Surprisingly, the current year's 1% rise in NONIT to total assets ( NONINs ), increases the default risk by 0.0032–0.0047%, indicating that a higher the share of NONIT of banks, higher the risk for banks. This reflects risk-taking behavior of banks where they rely more on other risky investment portfolios with a view to diversify source of income rather to still depend upon the interest income incurred from loan repayment. This is also found by Ghosh (2015) . As expected, the previous year coefficient of NONIT has been found to be negative, implying that if past years' investment portfolio of banks generate good source of income from nontraditional activities then banks rely less on the interest income from loan repayment, which ultimately leads to reduction in the bank credit risk ( Louzis et al. , 2012 ; Ghosh, 2015 ; Alhassan et al. , 2014 ; Chaibi and Ftiti, 2015 ).

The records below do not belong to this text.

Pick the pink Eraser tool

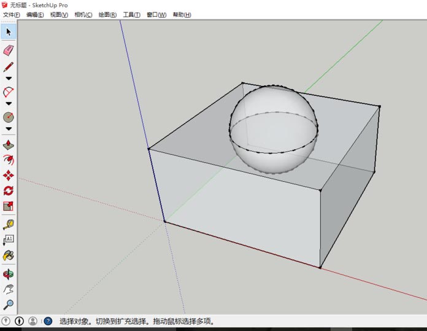[x=9, y=50]
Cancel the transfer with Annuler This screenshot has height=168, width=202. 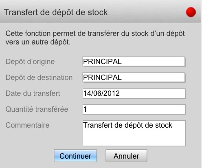(126, 156)
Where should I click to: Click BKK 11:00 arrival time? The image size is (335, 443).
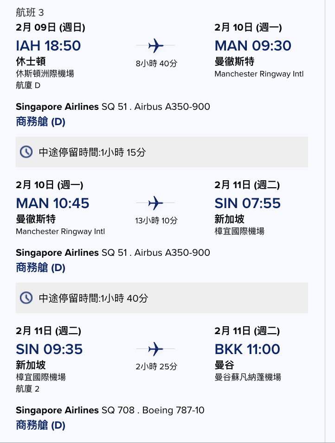coord(247,349)
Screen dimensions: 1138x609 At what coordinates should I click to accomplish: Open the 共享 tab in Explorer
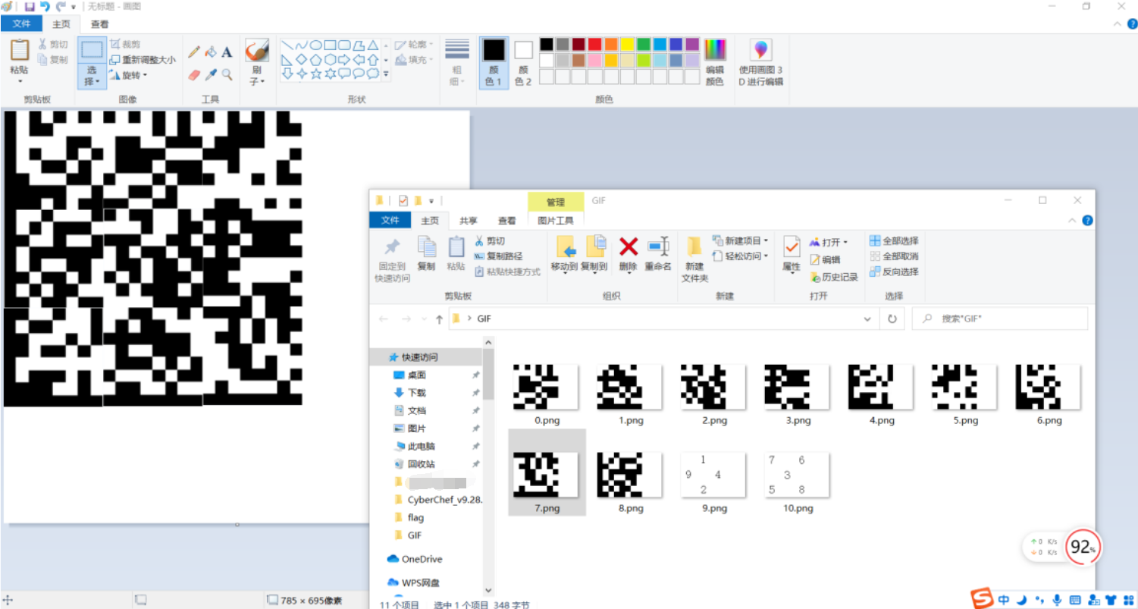tap(468, 221)

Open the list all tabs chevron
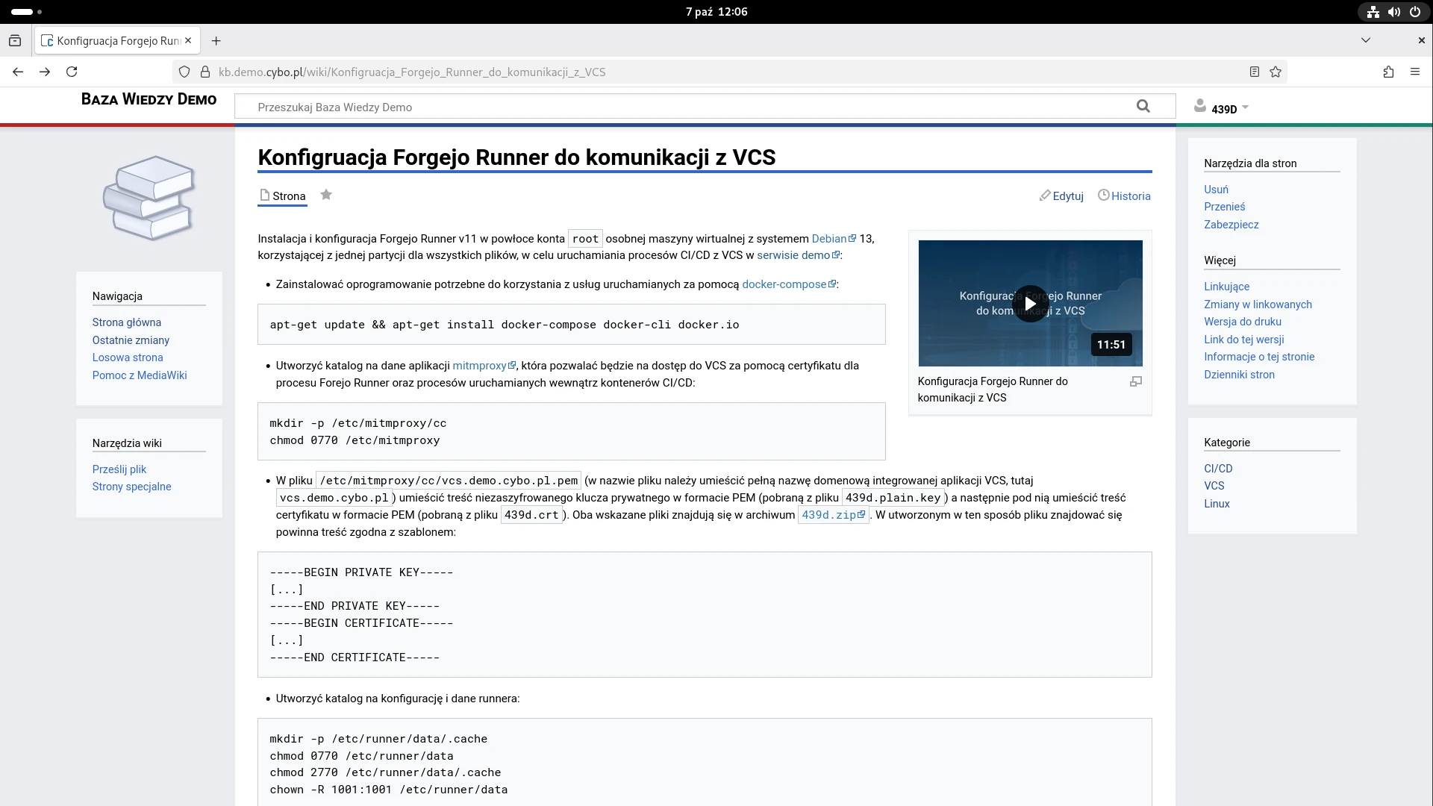point(1365,40)
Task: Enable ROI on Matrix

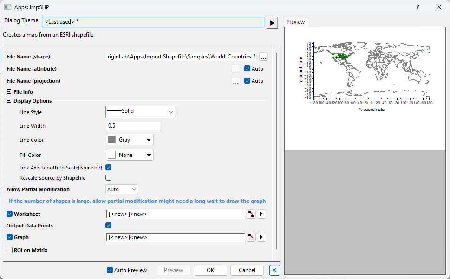Action: point(9,250)
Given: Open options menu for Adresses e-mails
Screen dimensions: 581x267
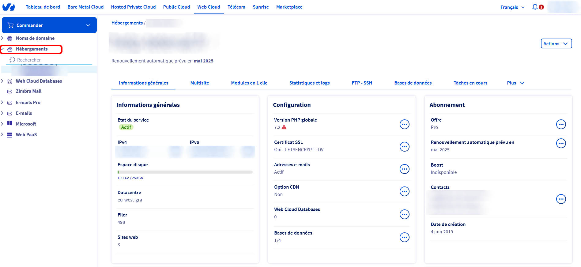Looking at the screenshot, I should coord(404,169).
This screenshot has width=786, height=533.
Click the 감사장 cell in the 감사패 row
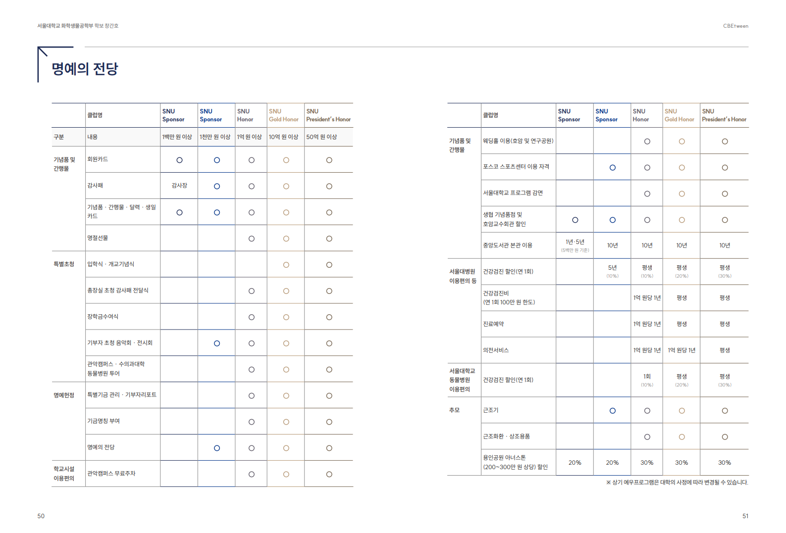tap(179, 186)
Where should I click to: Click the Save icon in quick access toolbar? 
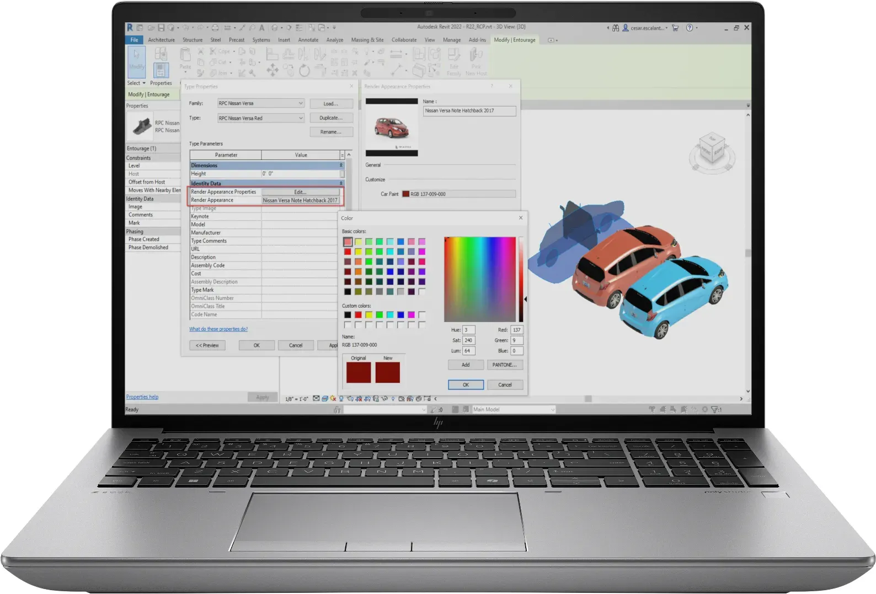pos(161,28)
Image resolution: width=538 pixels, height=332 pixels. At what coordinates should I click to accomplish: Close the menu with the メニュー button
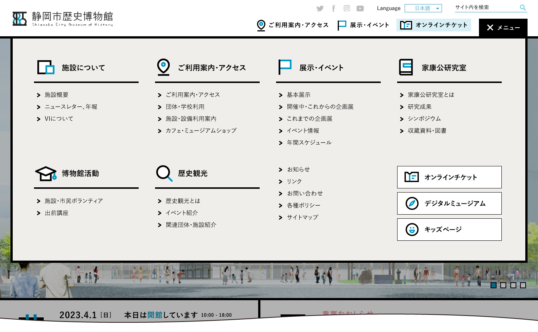tap(503, 28)
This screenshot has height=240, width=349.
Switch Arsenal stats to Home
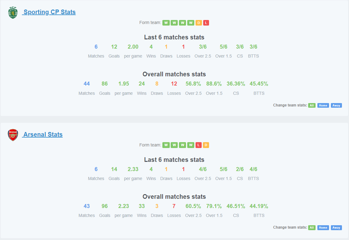[323, 227]
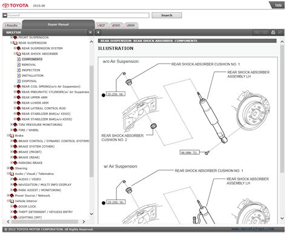Focus the Keyword search field
The height and width of the screenshot is (233, 287).
click(x=78, y=15)
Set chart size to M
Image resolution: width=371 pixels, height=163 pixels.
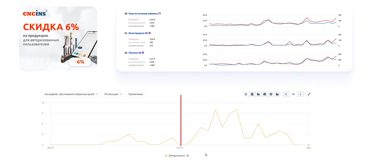293,94
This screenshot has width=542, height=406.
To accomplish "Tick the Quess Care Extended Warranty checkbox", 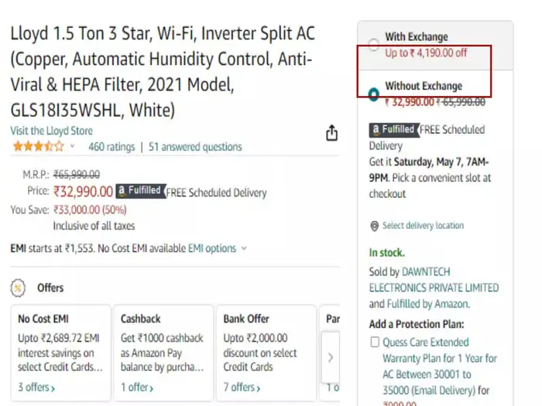I will click(375, 342).
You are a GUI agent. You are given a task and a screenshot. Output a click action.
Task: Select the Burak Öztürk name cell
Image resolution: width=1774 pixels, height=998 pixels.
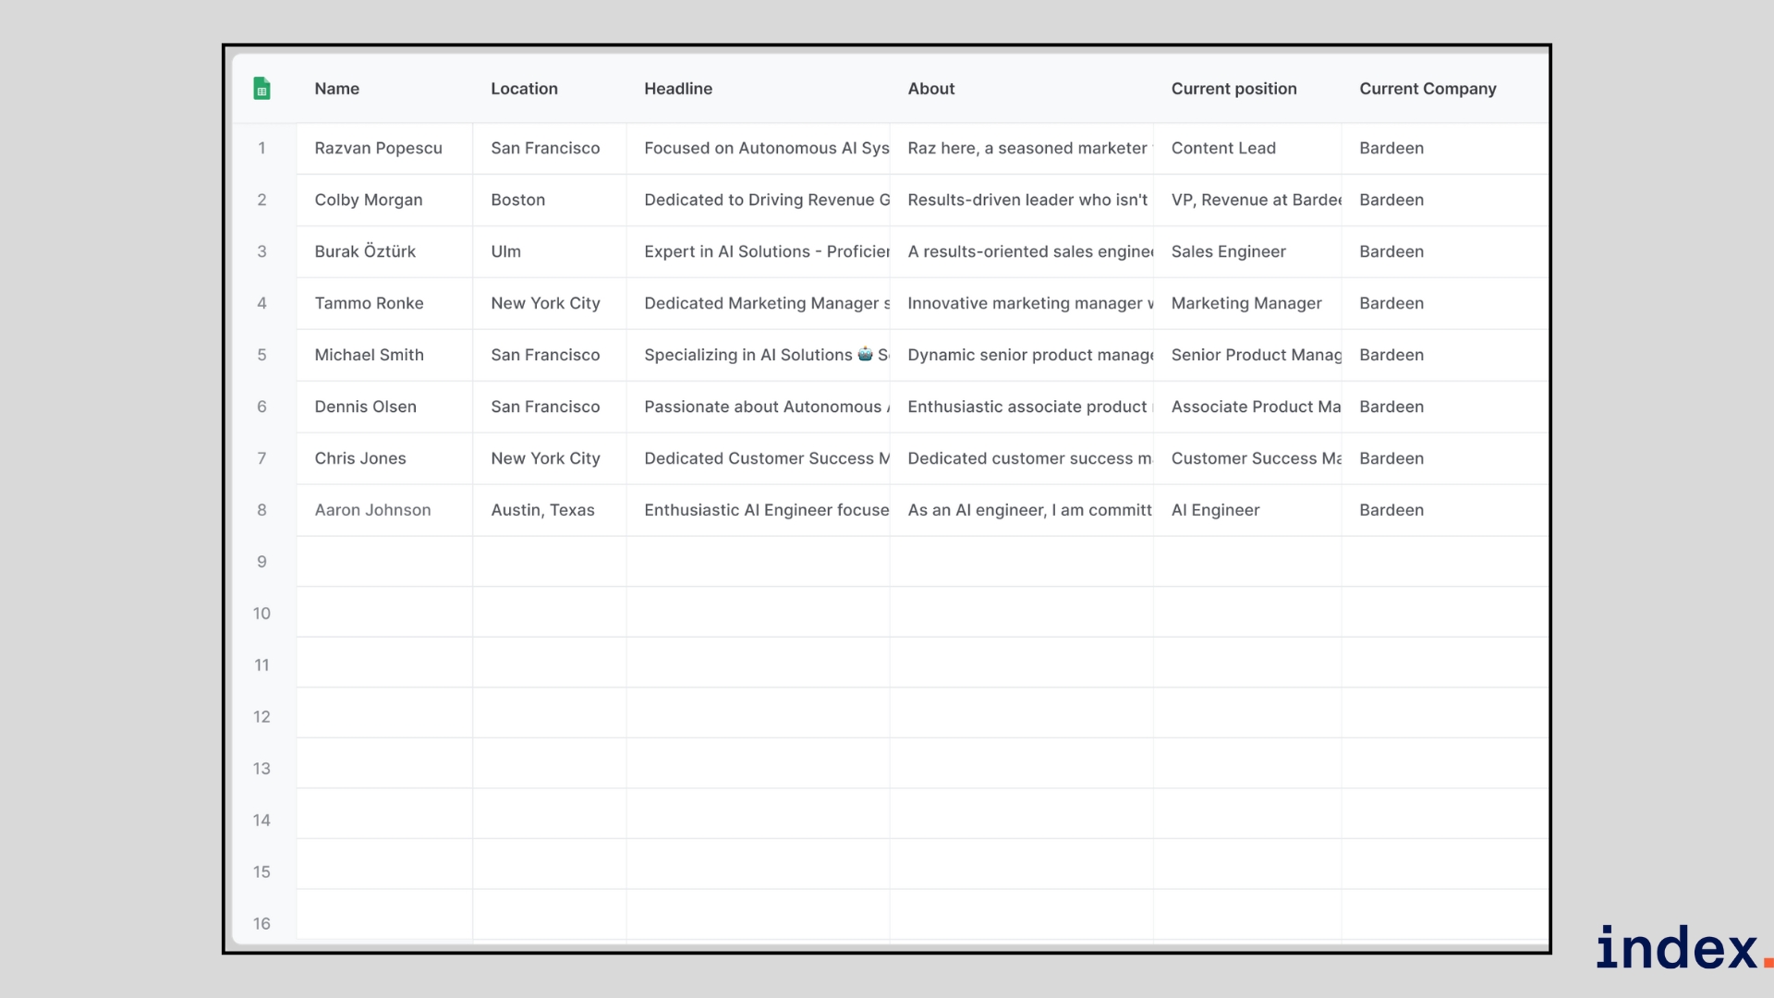(365, 251)
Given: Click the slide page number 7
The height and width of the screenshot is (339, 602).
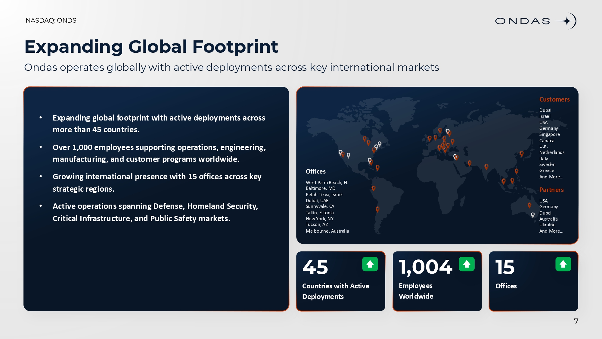Looking at the screenshot, I should 576,321.
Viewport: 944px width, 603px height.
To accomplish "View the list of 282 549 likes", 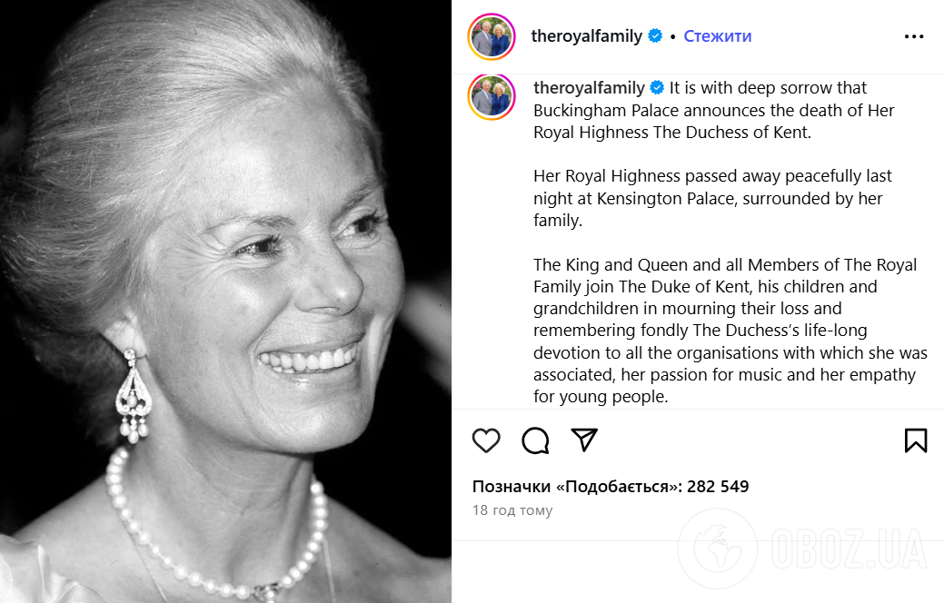I will coord(611,487).
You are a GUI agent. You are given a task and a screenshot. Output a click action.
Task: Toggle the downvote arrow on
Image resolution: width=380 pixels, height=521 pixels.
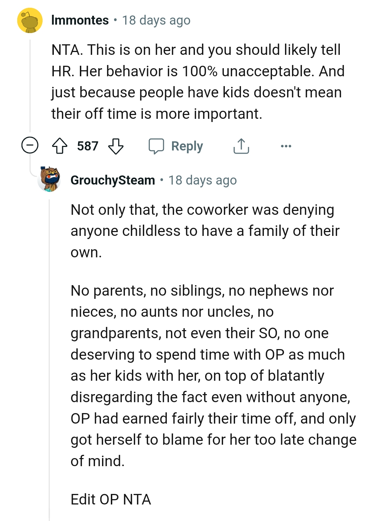tap(116, 146)
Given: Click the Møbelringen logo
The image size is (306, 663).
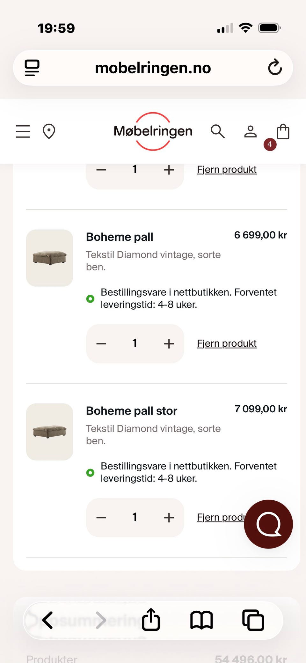Looking at the screenshot, I should tap(153, 131).
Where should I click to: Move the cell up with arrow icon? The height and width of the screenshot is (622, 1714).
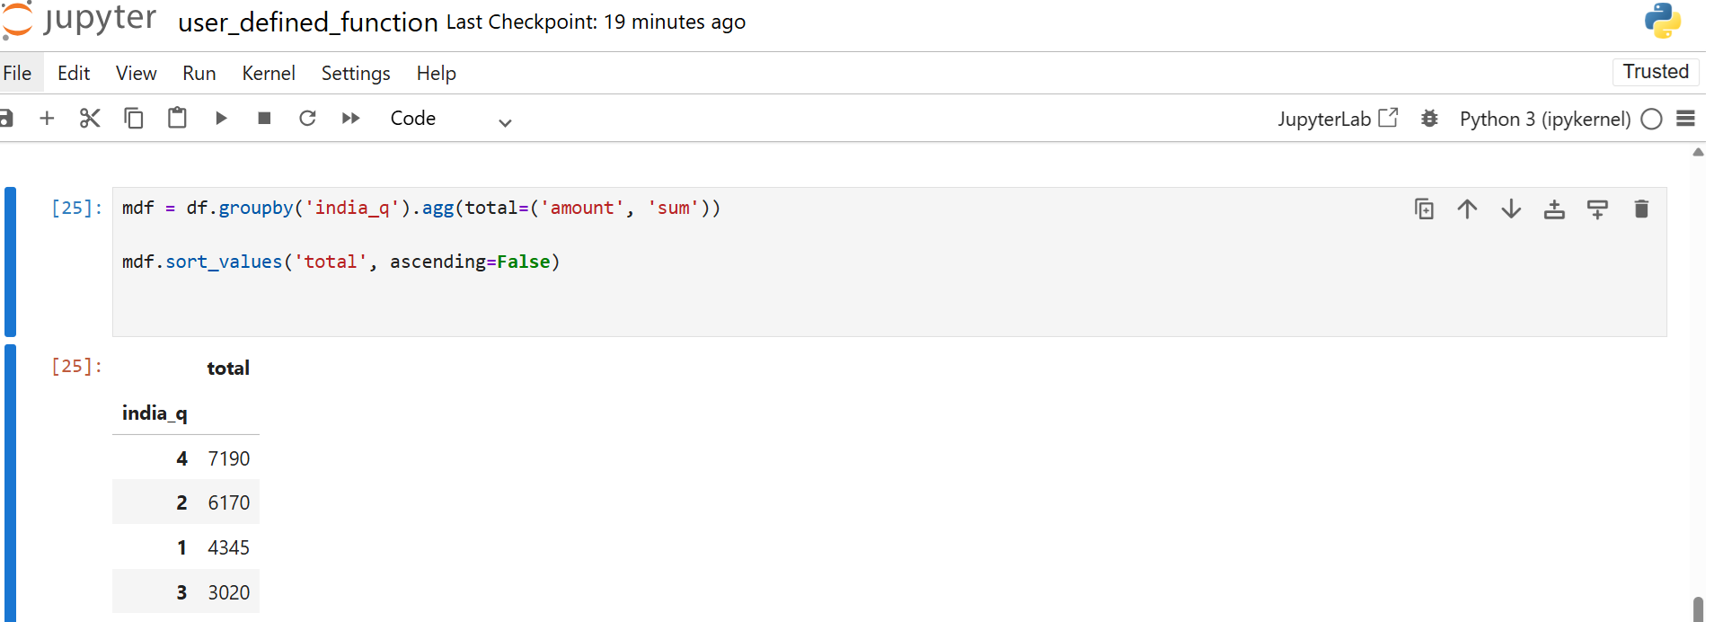[x=1467, y=209]
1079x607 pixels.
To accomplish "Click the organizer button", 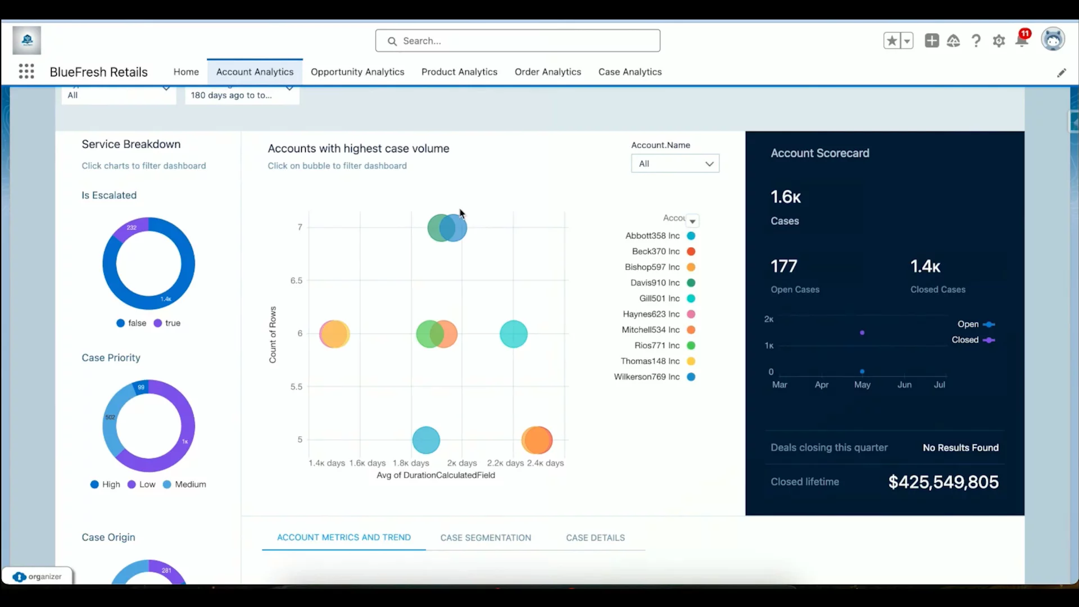I will coord(38,577).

The large sized banks, on an average, generate higher NPLs by 0.753–1.186% in Indian banking industry. The other studies suggesting the positive relation between size and risk are Khemraj and Pasha (2009) , Louzis et al. (2012) and Chaibi and Ftiti (2015) . This reflects that large banks take excessive risk and extend their credit without proper screening and monitoring of the borrower's creditworthiness. This is also supported by an incident happened in the year 2010–11, where State Bank of India, the India's biggest lender bank, extended loans to troubled corporate borrower(s) which in turn led to deterioration in the asset quality of this bank. The lagged size effect has been found to be significantly negative in all the models (similar to Alhassan et al. , 2014 ; Ghosh, 2015 ). This shows that the smaller bank may have greater managerial efficiency than larger banks in terms of screening and monitoring of loans, leading to lower defaults.

The intermediation cost found to have expected negative sign for gross NPLs (see, Table 5 ), suggesting that Indian Banks had been very economical in making expenses on credit screening and monitoring to remain cost efficient, but it led to rise in gross NPLs in future. However, the inefficiency does not seem to have any significant impact on net NPLs adjusted for provisions.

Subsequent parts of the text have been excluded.